SUPPLIED DATA Block Start

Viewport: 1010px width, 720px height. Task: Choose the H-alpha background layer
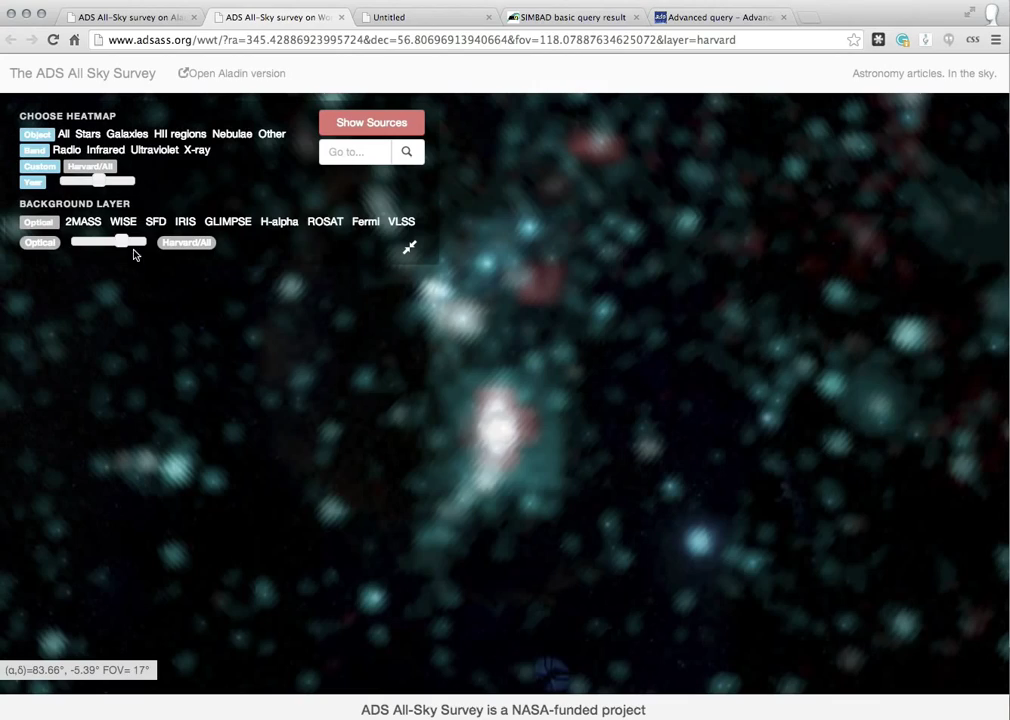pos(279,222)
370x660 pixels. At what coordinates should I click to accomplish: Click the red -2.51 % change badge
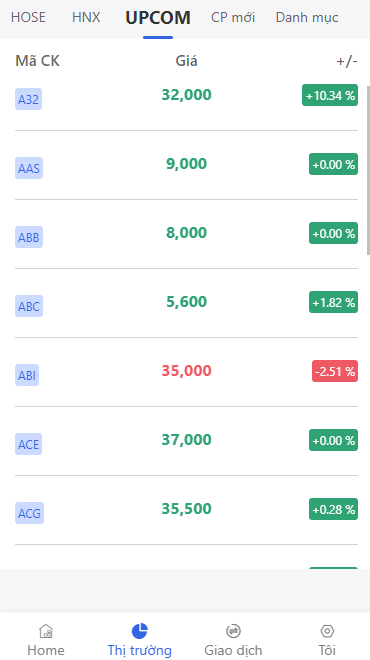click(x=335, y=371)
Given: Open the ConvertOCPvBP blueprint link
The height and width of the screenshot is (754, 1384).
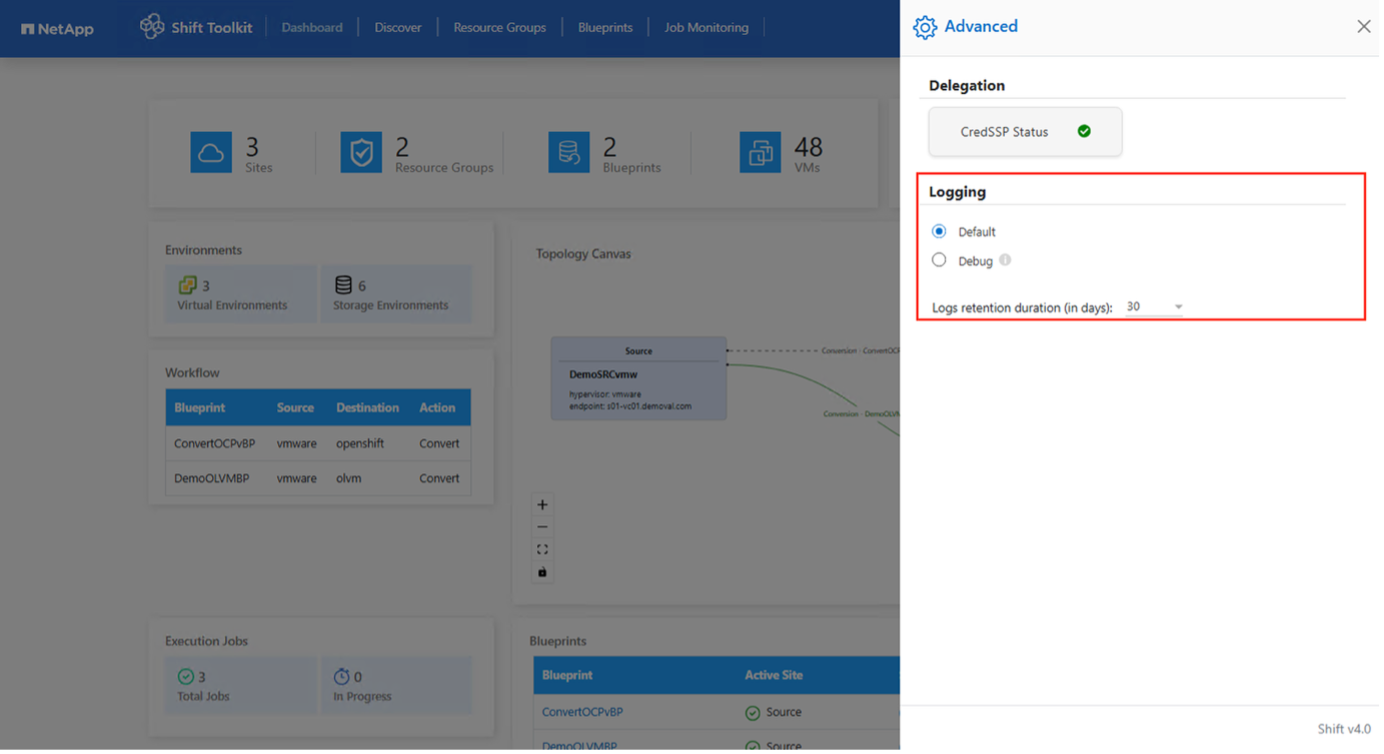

SUPPLIED DATA Block End
SUPPLIED DATA Block Start

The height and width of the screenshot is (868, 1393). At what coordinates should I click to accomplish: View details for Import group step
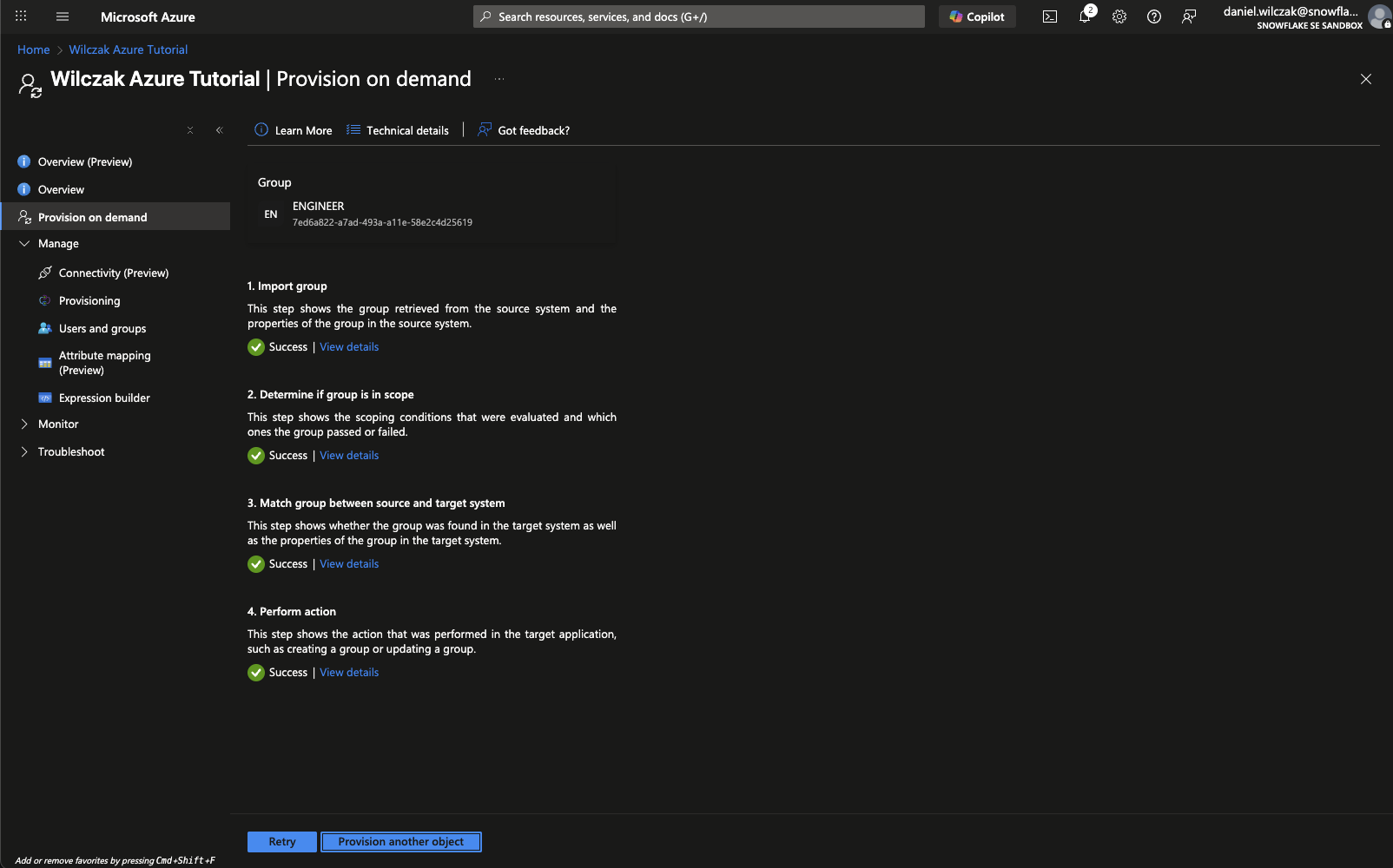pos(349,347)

SUPPLIED DATA Block End

Copy exactly the material above from the line with "370x660 pixels. At" to the line with "The height and width of the screenshot is (754, 1384).", ends included, and nothing else. Leave out any picture.

370x660 pixels. At what coordinates should I click to accomplish: Click the red -2.51 % change badge
click(x=335, y=371)
Given: Open the ConvertOCPvBP blueprint link
The height and width of the screenshot is (754, 1384).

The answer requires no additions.